* [Short problem]: Rewrite the items below, replacing "Given" with "Instruction" and changing nothing else, and omit the pictures from your version.

☆ ☆ ☆ ☆ ☆

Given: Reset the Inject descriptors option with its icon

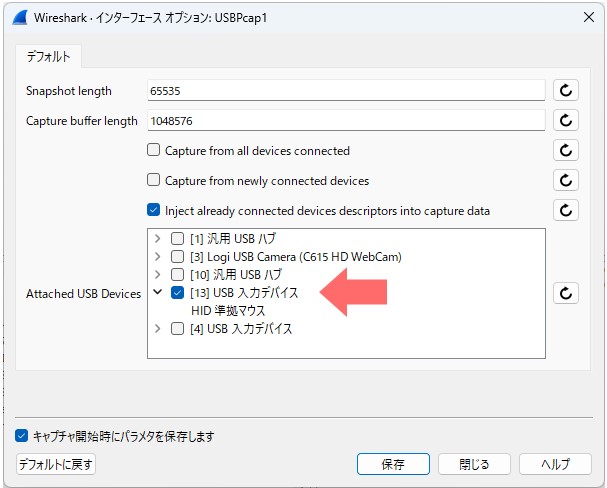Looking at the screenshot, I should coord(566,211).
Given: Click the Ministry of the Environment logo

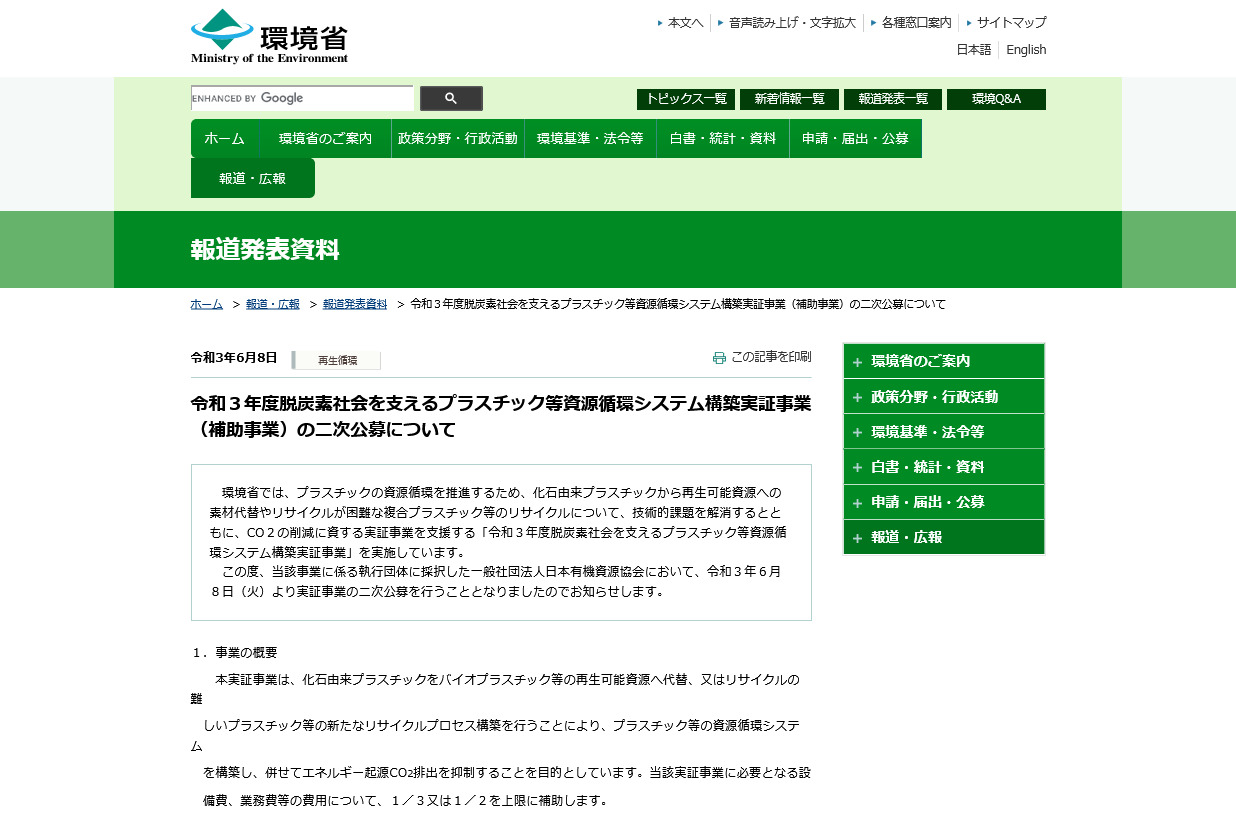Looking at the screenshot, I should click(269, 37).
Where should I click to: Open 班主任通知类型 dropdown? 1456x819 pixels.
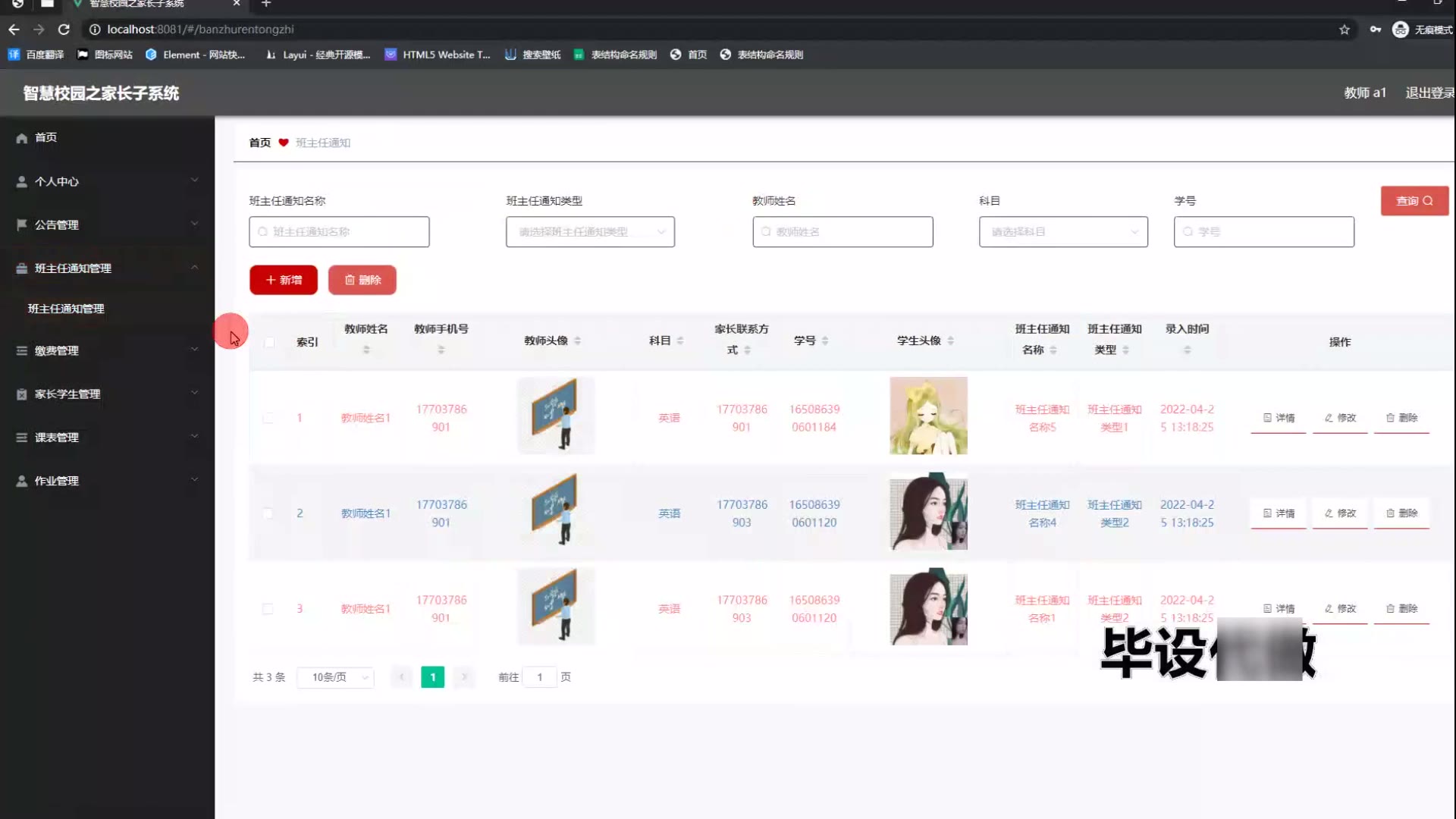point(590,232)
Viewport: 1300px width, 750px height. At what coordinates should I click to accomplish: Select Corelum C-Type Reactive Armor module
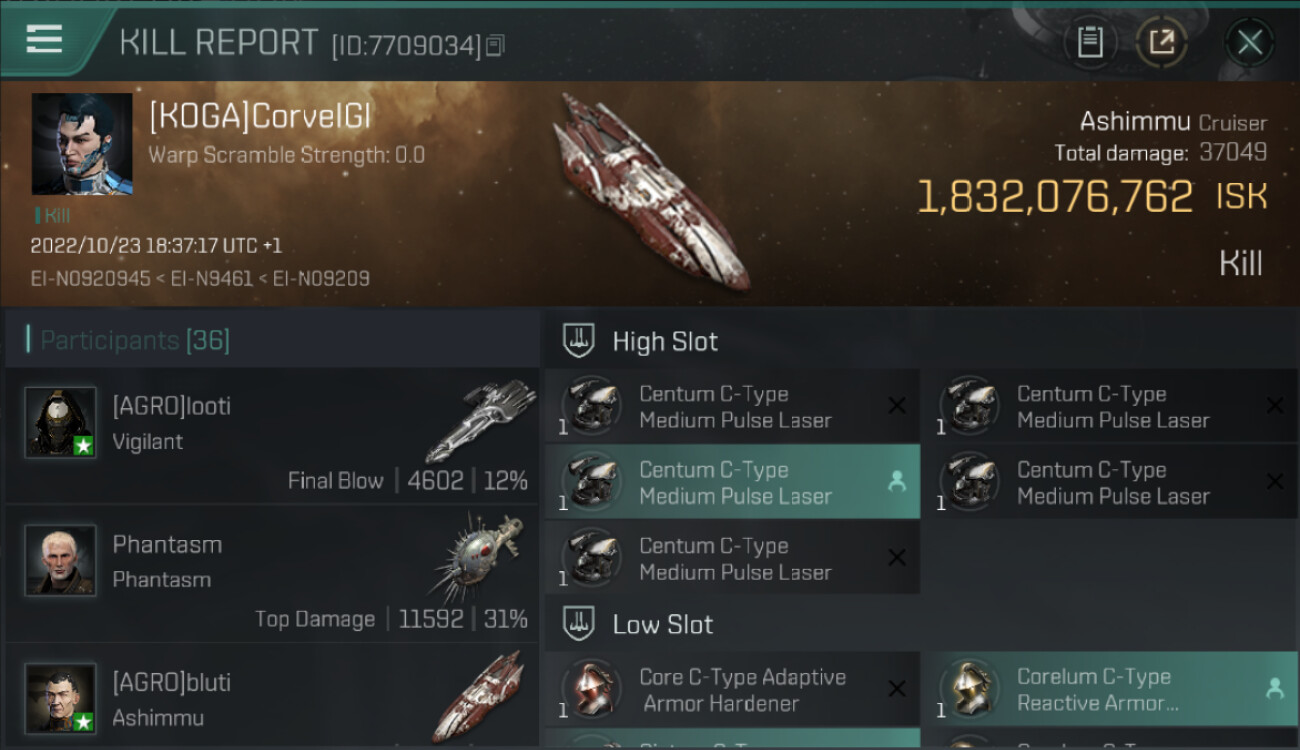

☆ ☆ ☆ ☆ ☆

* [Solution for this problem]:
Instruction: Reset the Inject descriptors option with its icon

Looking at the screenshot, I should coord(566,211).
Instruction: Click the Ministry of the Environment logo

Looking at the screenshot, I should click(269, 37).
Where should I click to: Open 班主任通知类型 dropdown? 1456x819 pixels.
point(590,232)
Viewport: 1300px width, 750px height. At what coordinates should I click to accomplish: Select Corelum C-Type Reactive Armor module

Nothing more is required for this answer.